Copy out the lines beginning with the one that contains "1456x819 pixels." and ending with the last line below, exactly as they stand. Pictures are not copied.
START DATASET RECORDS
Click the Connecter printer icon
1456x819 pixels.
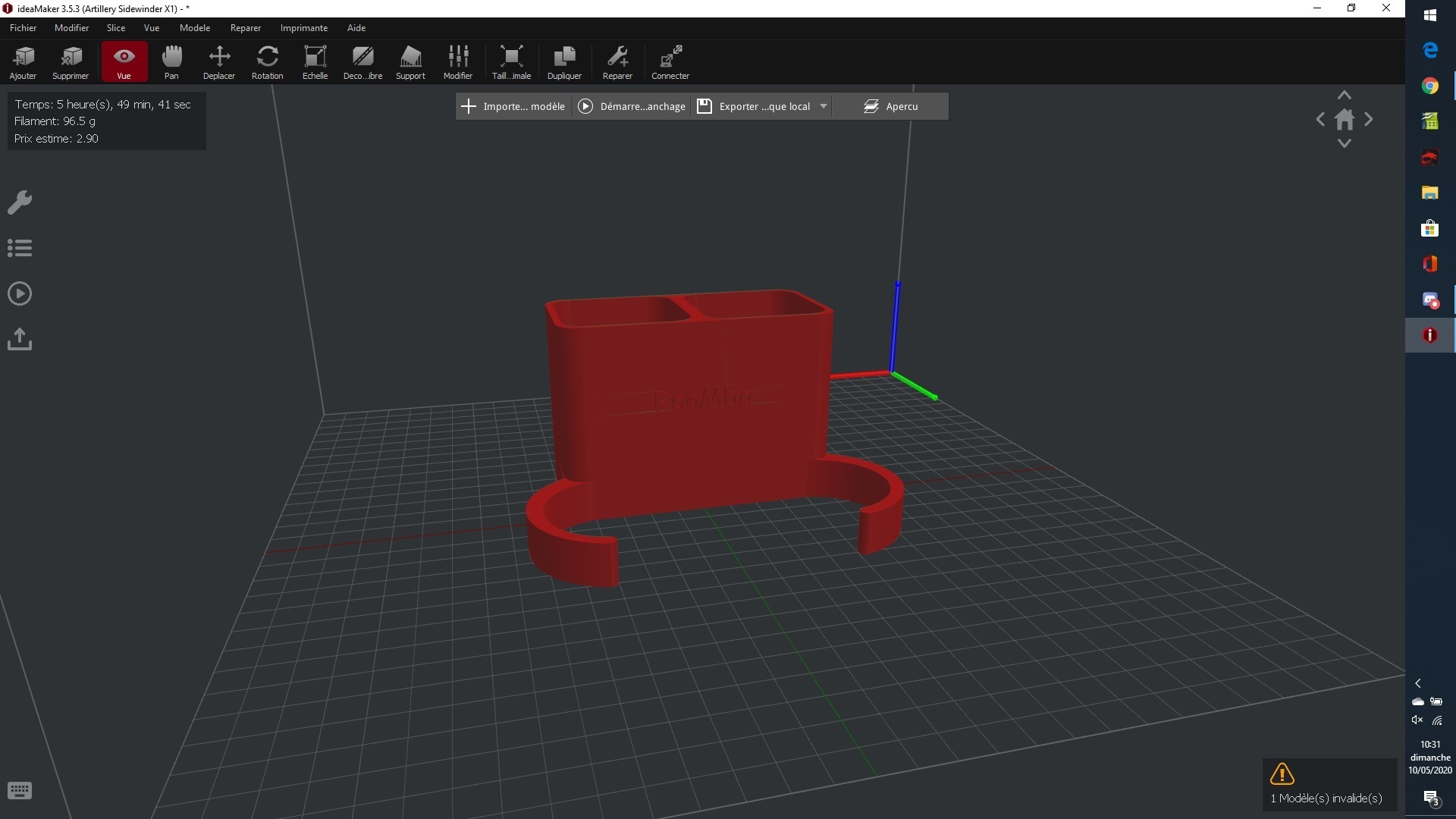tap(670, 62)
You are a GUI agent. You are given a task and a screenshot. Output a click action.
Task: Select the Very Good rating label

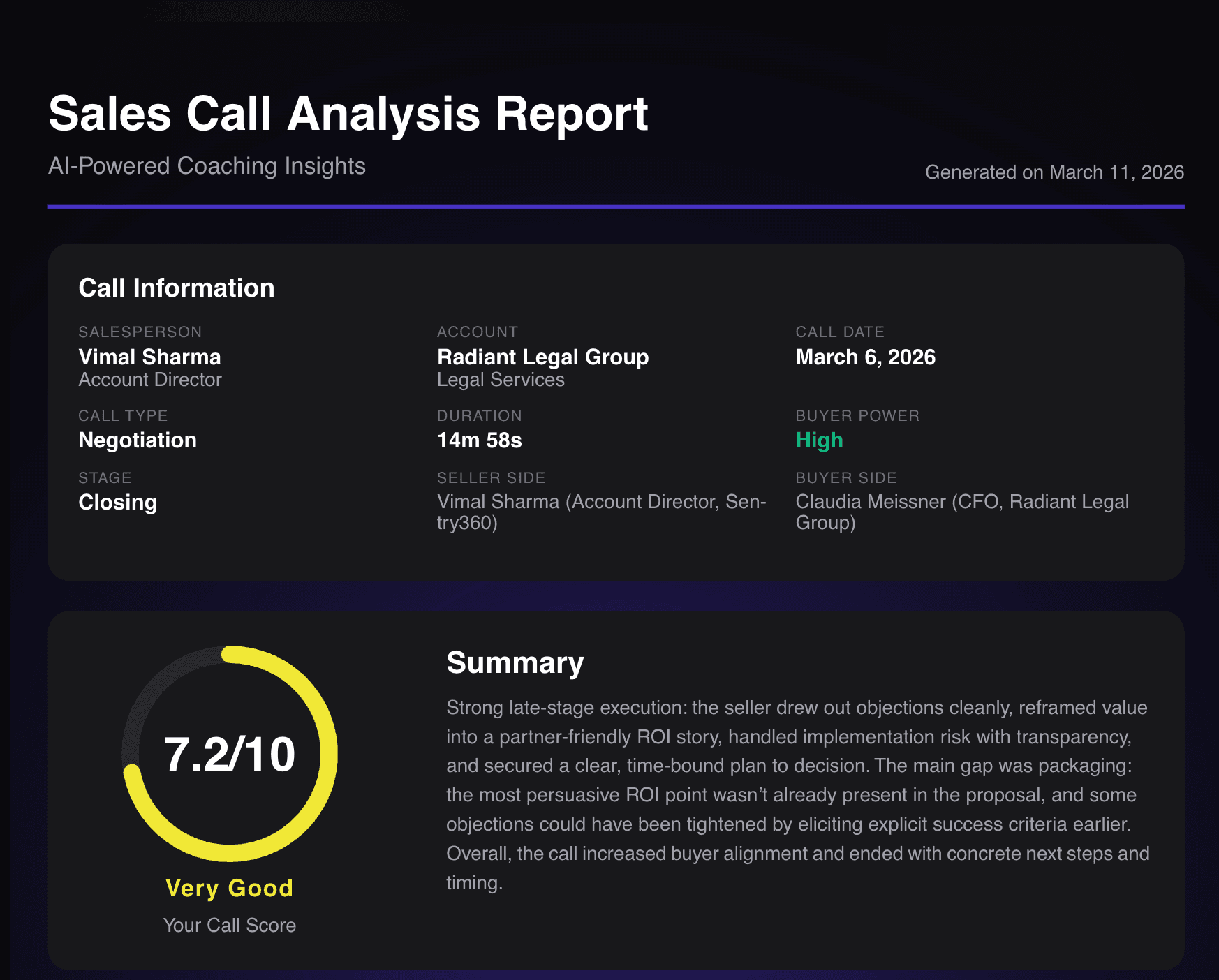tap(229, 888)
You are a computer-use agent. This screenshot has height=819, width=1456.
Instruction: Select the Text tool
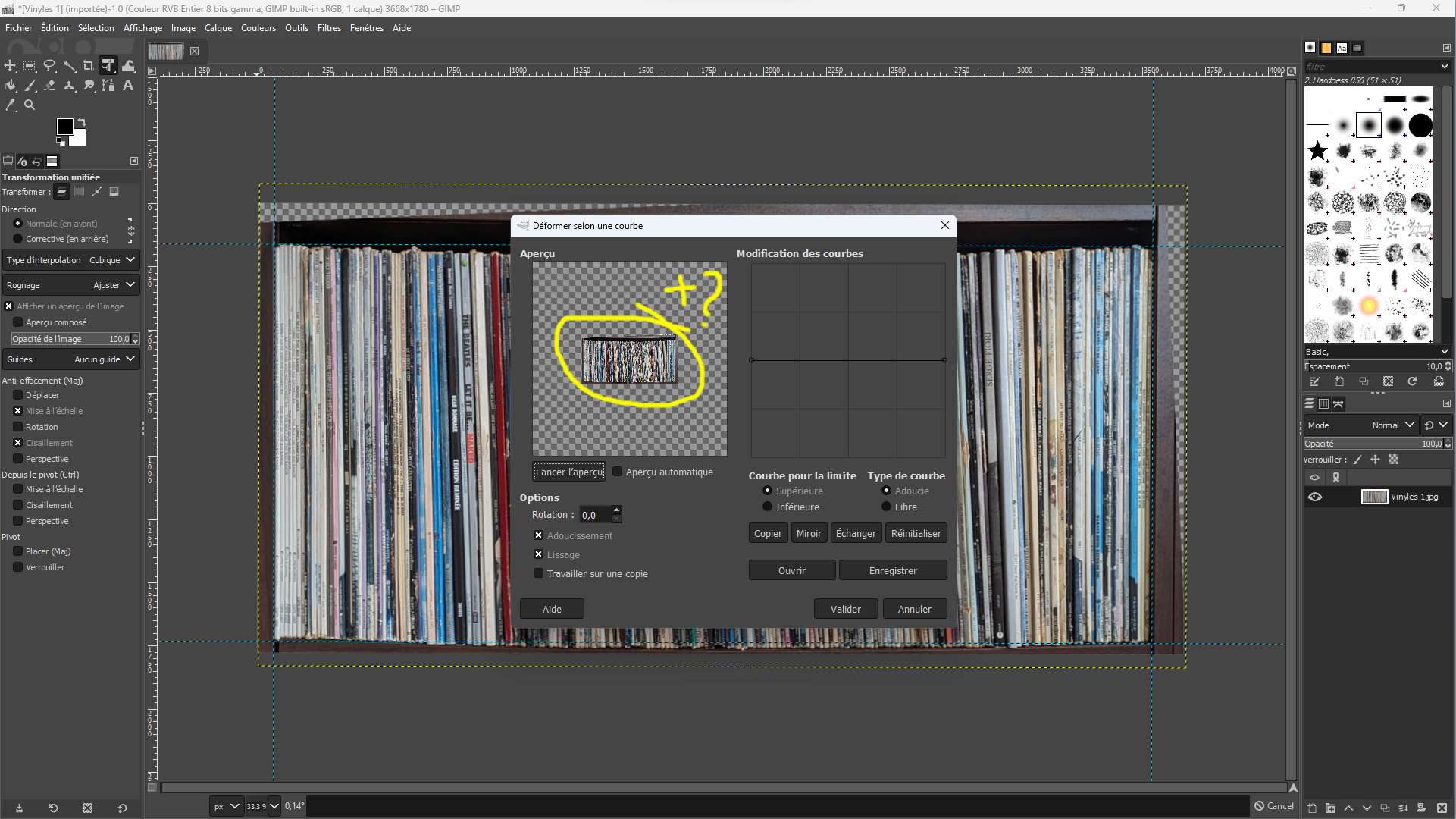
END DATASET RECORDS
▶ _WRITTEN ANSWER_
1456x819 pixels.
tap(670, 62)
You are a GUI agent. You are given a task and a screenshot. Output a click action.
Task: Select the Very Good rating label

tap(229, 888)
You are a computer-use agent. This screenshot has height=819, width=1456.
Instruction: Select the Text tool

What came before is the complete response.